§ **SOURCE EXTRACT**:
════════════════

Data quality and confirmatory factor analysis of the Danish EUROPEP questionnaire on patient evaluation of general practice.

Author information

1
Research Unit for General Practice, Institute of Public Health, University of Aarhus, Denmark. p.vedsted@alm.au.dk

Abstract

OBJECTIVE:

The Danish version of the 23-item EUROPEP questionnaire measuring patient evaluation of general practice has not been evaluated with regard to psychometric properties. This study aimed to assess data quality and internal consistency and to validate the proposed factorial structure.

SETTING:

General practice in Denmark.

SUBJECTS:

A total of 703 general practitioners (GPs). Some 83,480 questionnaires were distributed to consecutive patients aged 18 or more attending practice during the daytime. A total of 56,594 eligible patients responded (67.8%).

MAIN OUTCOME MEASURES:

Data quality (mean, median, item response, missing, floor and ceiling effects), internal consistency (Cronbach's alpha and average inter-item correlation), item-rest correlations. Model fit from confirmatory factor analysis (CFA).

RESULTS:

The distribution was skewed to the left for almost all items with a small floor effect (0.1-9.3%) and a ceiling effect larger than 15% (18.6-56.3%). Item response was high. For seven items "not applicable/relevant" represented more than 10% of the answers. Internal consistency was good. Item-rest correlations were below 0.60 for three items, and four items had lower correlations with their own domain than with other domains. CFA showed that four domains were highly correlated and that model fit was good for two indices (TLI and SRMR), acceptable for one index (CFI), and poor for three indices (chi-squared, RMSEA and WRMR).

════════════════

§ **GIVEN INFORMATION**:
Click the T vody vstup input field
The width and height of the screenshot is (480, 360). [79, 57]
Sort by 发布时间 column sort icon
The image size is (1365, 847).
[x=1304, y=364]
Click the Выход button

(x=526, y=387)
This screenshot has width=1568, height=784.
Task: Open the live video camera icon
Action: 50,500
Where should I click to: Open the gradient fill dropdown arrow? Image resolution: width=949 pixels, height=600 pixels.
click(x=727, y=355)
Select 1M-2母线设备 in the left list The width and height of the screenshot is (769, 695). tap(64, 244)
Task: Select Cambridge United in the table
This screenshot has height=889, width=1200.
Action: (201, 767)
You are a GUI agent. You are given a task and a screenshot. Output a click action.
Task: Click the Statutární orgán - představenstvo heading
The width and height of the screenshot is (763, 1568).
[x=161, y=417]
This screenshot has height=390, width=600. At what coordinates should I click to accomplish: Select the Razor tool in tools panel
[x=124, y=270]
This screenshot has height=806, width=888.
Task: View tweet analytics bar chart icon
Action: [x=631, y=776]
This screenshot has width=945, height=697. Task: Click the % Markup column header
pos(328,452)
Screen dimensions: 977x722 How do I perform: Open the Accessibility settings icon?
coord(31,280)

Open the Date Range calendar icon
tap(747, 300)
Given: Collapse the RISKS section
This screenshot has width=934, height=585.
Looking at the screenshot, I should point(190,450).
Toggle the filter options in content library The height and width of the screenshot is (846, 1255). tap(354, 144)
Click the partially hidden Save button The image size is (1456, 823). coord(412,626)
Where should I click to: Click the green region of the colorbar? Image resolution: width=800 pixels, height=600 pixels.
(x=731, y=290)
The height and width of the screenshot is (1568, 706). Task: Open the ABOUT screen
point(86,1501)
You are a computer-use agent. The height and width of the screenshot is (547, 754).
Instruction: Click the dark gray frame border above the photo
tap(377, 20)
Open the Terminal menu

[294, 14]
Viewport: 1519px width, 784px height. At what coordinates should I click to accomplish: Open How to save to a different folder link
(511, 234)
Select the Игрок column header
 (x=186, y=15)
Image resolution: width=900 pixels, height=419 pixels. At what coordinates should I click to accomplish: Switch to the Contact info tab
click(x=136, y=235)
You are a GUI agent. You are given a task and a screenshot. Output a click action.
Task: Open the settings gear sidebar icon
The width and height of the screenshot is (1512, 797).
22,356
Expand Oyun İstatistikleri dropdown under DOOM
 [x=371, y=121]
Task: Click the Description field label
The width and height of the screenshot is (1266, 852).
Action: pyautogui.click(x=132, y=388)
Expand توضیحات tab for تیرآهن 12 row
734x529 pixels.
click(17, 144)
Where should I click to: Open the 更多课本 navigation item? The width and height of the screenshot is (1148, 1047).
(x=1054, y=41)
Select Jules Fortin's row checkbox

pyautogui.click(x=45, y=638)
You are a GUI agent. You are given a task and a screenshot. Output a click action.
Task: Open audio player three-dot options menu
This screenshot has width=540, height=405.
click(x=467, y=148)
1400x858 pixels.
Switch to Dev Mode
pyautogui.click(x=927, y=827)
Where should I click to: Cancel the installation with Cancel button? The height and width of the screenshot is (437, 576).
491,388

════════════════

§ **REQUIRED WORK**:
a. According to the EUROPEP abstract, how many eligible patients responded?
b. Check each statement against the EUROPEP abstract and answer yes or no, quoting the words that decide it: (i) the Danish questionnaire contains 23 items; (ii) internal consistency was poor; (iii) model fit was poor for RMSEA.
c. Please output the part of the EUROPEP abstract starting with "The Danish version" and going on through "factor analysis (CFA).".

§ **SOLUTIONS**:
a. 56,594 eligible patients responded (67.8%).

b.
(i) Yes: "The Danish version of the 23-item EUROPEP questionnaire"
(ii) No: "Internal consistency was good."
(iii) Yes: "poor for three indices (chi-squared, RMSEA and WRMR)"

c.
The Danish version of the 23-item EUROPEP questionnaire measuring patient evaluation of general practice has not been evaluated with regard to psychometric properties. This study aimed to assess data quality and internal consistency and to validate the proposed factorial structure.

SETTING:

General practice in Denmark.

SUBJECTS:

A total of 703 general practitioners (GPs). Some 83,480 questionnaires were distributed to consecutive patients aged 18 or more attending practice during the daytime. A total of 56,594 eligible patients responded (67.8%).

MAIN OUTCOME MEASURES:

Data quality (mean, median, item response, missing, floor and ceiling effects), internal consistency (Cronbach's alpha and average inter-item correlation), item-rest correlations. Model fit from confirmatory factor analysis (CFA).